Entries -
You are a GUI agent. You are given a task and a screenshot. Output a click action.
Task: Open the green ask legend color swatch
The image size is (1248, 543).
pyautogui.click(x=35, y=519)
--
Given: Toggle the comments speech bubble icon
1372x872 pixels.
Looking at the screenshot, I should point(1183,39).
--
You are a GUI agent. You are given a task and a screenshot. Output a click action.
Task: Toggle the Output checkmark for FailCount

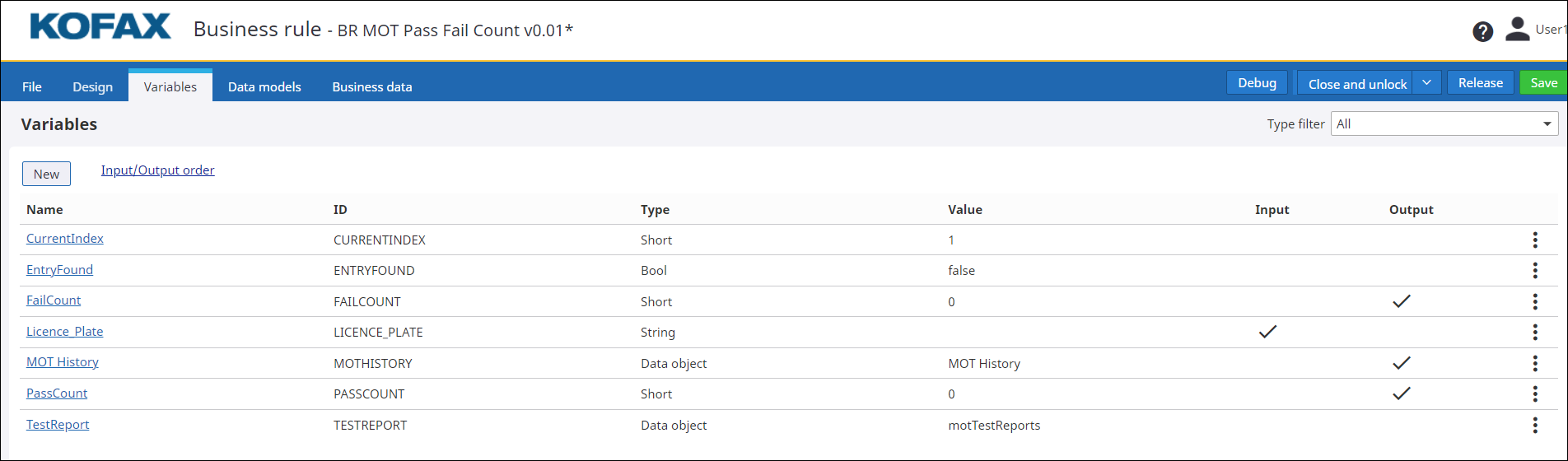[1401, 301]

Requirements - Copy out the records running from the line with "Given: Toggle the comments speech bubble icon" to the line with "Looking at the", keeping every character unchanged.

Task response -
Given: Toggle the comments speech bubble icon
1372x872 pixels.
Looking at the screenshot, I should point(1183,39).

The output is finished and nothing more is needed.